A spokeswoman for Japan's Ministry of Foreign Affairs said the government is still investigating the cause of the damage to the ship. A spokeswoman for Mitsui O.S.K. Ltd., the Japanese company that owns the tanker, had no comment.
The U.A.E. led a weeklong probe of the July 28 incident, with help from the U.S. Navy and the Oman and Japanese governments, after the tanker had docked in its Port of Fujairah. The U.A.E. is leading the investigation, with help from the U.S. Navy, and the Oman and Japanese governments.
The M. Star on Friday left the port to continue its journey to Japan, according to the Emirati coast guard, the U.A.E. state-run news agency reported.
Shipping and oil industry analysts took the latest announcement with relative equanimity, saying they wanted to see more detailed evidence to confirm last week's incident as a terrorist attack.
"Apart from the pictorial evidence of damage to the vessel, there is no corroborated information for insurers to work with," said Neil Roberts, a senior executive of underwriting at Lloyd's Market Association.
Oil markets, focused Friday on weak U.S. jobs data and the implications for weaker crude demand, shrugged off the U.A.E. government's conclusion. "While this highlights security concerns at the world’s most important oil supply choke point, the scale of the attack seems pretty low-brow," JP Morgan said Friday in a research note.
One shipping industry source said insurance premiums for tanker operators could soar if they're forced to insure against the threat of terrorist attacks against crew, vessels and cargo. The shipping industry is already paying higher insurance coverage because of an increase in Somali pirate attacks on cargo vessels over the past couple of years.
In a statement posted on a militant website and dated Aug. 2, the Abdullah Azzam Brigades, a militant group named after one of Osama Bin Laden's religious mentors, claimed responsibility for the attack. The group identified the bomber as Ayyub Al Tayshan, and said he blew himself up in the Strait of Hormuz between the U.A.E. and Oman.
The statement didn't give any precise details about how the group attacked the vessel, or selected that specific ship. However, it said that the group deliberately chose the location of the attack, saying it wanted to "weaken the global infidel order that has assumed authority over Muslim lands, looting their resources, and to lift the oppression of Muslims."
The person close to the investigation said intelligence services in the region have identified the bomber as a young Omani man from a coastal village north of the capital, Muscat. The person said he wasn't authorized to release the bomber's name.
Intelligence agencies in the region have determined that the Omani was in contact with terrorist elements in the wider Middle East for the past two months, but they haven't conclusively linked him to the Abdullah Azzam Brigades, the person said.
Local intelligence officials don't believe that the bomber had received any formal military or explosives training, the person said. Forensics evidence from the hull of the tanker showed that the explosives used were a homemade compound employing TNT-like materiel, the person said.
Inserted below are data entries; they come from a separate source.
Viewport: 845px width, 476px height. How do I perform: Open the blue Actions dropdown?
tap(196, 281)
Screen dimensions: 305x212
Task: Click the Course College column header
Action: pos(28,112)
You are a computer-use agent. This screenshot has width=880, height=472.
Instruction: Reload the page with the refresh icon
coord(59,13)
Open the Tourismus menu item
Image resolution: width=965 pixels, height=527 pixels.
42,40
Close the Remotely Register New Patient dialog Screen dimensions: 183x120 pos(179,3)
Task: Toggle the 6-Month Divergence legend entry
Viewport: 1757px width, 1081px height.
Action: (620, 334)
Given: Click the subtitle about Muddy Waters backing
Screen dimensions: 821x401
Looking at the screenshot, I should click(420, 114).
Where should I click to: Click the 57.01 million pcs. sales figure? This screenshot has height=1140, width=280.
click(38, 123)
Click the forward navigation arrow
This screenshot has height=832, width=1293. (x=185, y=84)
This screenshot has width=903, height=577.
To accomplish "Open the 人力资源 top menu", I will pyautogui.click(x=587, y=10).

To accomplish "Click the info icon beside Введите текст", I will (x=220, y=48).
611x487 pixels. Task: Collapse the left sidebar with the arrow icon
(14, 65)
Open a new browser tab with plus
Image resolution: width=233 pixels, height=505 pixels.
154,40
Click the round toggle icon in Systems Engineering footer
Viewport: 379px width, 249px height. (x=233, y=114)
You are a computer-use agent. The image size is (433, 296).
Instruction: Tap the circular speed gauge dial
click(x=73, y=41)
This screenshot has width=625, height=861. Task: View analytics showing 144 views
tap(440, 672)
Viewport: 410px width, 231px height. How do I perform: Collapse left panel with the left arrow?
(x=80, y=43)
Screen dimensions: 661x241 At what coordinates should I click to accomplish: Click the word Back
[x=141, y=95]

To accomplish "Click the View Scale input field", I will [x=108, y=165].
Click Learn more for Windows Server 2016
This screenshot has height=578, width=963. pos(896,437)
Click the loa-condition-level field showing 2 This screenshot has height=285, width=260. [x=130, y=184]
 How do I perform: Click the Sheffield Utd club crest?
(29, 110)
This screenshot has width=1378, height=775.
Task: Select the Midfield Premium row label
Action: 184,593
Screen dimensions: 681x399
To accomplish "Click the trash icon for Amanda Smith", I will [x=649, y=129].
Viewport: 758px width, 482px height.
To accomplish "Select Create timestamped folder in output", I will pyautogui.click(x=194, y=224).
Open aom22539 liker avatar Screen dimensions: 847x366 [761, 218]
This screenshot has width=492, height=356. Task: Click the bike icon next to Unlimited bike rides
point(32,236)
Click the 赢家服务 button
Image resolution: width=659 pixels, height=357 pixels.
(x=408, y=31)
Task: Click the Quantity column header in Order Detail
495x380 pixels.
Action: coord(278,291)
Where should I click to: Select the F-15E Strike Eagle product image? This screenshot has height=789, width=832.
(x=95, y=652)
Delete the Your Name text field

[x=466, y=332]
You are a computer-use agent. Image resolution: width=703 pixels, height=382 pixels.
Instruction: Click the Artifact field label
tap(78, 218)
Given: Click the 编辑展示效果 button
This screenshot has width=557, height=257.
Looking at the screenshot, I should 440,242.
"The bomb he made was homemade and very weak," the person said. The agencies are still investigating how the bomber was radicalized and the extent of his links with global jihadist organizations, the person said.
For the past week, Omani intelligence officials have been conducting sweeps along their coast searching for evidence of a wider terrorist network there, according to the person. It is unclear whether the surveillance has yielded any arrests.
The Abdullah Azzam Brigades has claimed responsibility for multiple previous terrorist attacks. Between 2004 and 2005 the group said it carried out a string of bombings at Sharm el-Sheikh and along the Sinai Peninsula that killed more than 100 people. Egyptian courts convicted four militants, calling them homegrown radicals that weren't affiliated with al Qaeda.
In a separate attack in 2005, the group claimed it had fired rockets from Egypt's Sinai Peninsula at two U.S. naval vessels docked in the nearby Aqaba port in Jordan—though other militant groups also claimed responsibility.